When Thorne had switched the light out, he turned on to his side, feeling Louise come with him, pressed soft into his back, and the guilt bubbling up in him like acid reflux.
H.M.P. Whitemoor
‘I can’t get over how hard they make it getting in here.’
‘It’s a damn sight harder getting out.’
‘They take everything off you, check your stuff. All these doors you have to go through.’
‘So you don’t smuggle anything in.’
‘Like what?’
‘Cigarettes is the main thing. Drugs. People still manage it, though.’
‘OK.’
‘Sorry for… staring. I can’t believe you’re really here.’
‘Did you not believe me, when I said I was coming?’
‘It’s just so out of the blue, you know? I never expected… I never thought you’d find out.’
‘I wasn’t meant to. Nobody would have told me.’
‘So, how-?’
‘There were some old letters in the loft, some official stuff, at my auntie’s place. I asked her and she started to cry, so I knew it was true.’
‘And how did you feel when you found out?’
‘Pissed off. With her, I mean… with Mum, for not telling me.’
‘She never told me, either. About you.’
‘I know. I found the letter you wrote to my auntie. I know why you did what you did.’
‘Oh, Jesus…’
‘It’s fine, really.
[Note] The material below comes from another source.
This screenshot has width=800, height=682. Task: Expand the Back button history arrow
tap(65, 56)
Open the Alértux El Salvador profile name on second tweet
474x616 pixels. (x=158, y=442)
I know how it made you feel, Christ-’
‘It’s not fine.’
‘I think I’d have done the same thing.’
‘I always presumed you’d hate my guts. That’s why I never tried to get in touch or anything.’
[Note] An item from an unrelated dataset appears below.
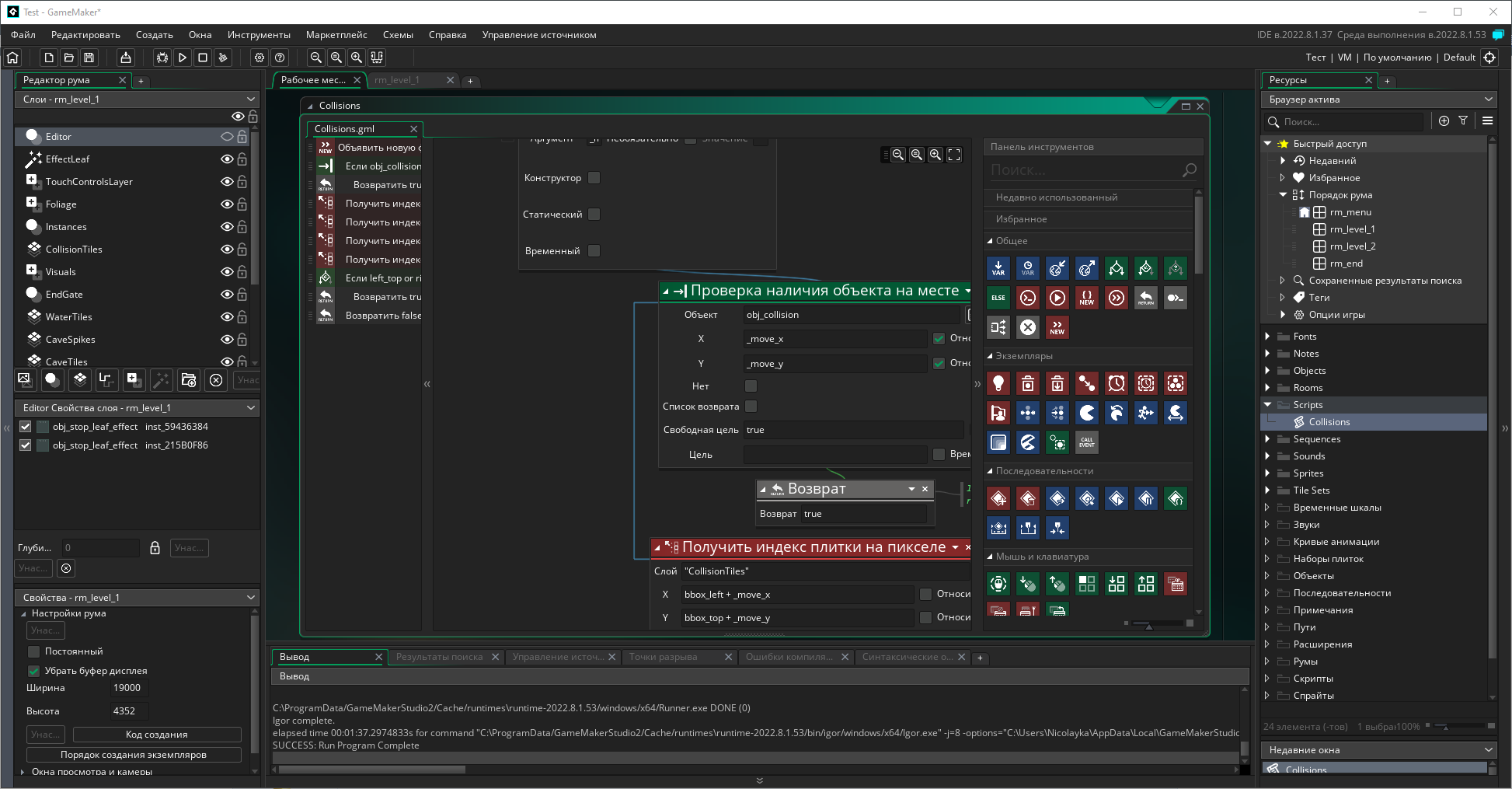This screenshot has width=1512, height=789.
Task: Click the Assign Variable VAR icon
Action: [998, 268]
‘From when I was six or seven or whatever, she said you were dead. That my “father” was dead. Told me he was an engineer. How could she do that?’
‘I was an engineer, for British Telecom. Before…’
‘I’m not sorry she’s dead. You don’t have to worry.’
‘You look different to the photos you sent.’
‘God, they’re ancient. From when I was at school. I’ll send you some more recent ones, if you want.’
‘You not at school any more?’
‘What’s the point?’
‘Long as it’s not got anything to do with me, with finding out who I was, I mean. If you’ve got exams, anything like that, you should probably finish them.’
‘You look different, too. I saw a few pictures on the internet, some old newspapers. There’s that one they use in all the books.’
‘Everybody piles on the weight in here. I don’t get as much exercise as other prisoners… normal prisoners.’
‘That’s really unfair.’
‘They keep the special ones apart from the rest. Ex-coppers, nonces, all that sort.’
‘You’re not that sort.’
‘It’s fine, I’m used to it.’
‘Why are you smiling?’
‘It’s funny, she never told you about me, then she goes and gives you my middle name.’
‘No, she didn’t. She gave me a stupid name. I changed it as soon as I found those letters. Not legally or anything, but I’ll probably get round to that.’
‘Up to you.’
‘Doesn’t matter. I’m Anthony from now on, whatever.’
‘It’s nice.’
‘Second name too: Anthony Garvey.’
‘That’s got a ring, definitely.’
‘Tony’s all right, I don’t mind that.’
‘Sounds good. Younger, like.’
‘So, you don’t mind if I visit again?’
‘Are you going already?’
‘No, don’t worry, there’s ages yet. I was just checking it would be OK.’
‘Better than OK.’
‘For me too.’
‘Yeah… Tony sounds really good…’
Brigstocke was upbeat at the morning briefing, but then he did not have a great deal of choice. Progress – unspectacular yet tangible – was being made, but the DCI’s mood would have been much the same even if it were not. As senior investigating officer and team leader, he could never be seen banging his head against the wall, telling the troops that the investigation was going nowhere and that everything was turning to shit.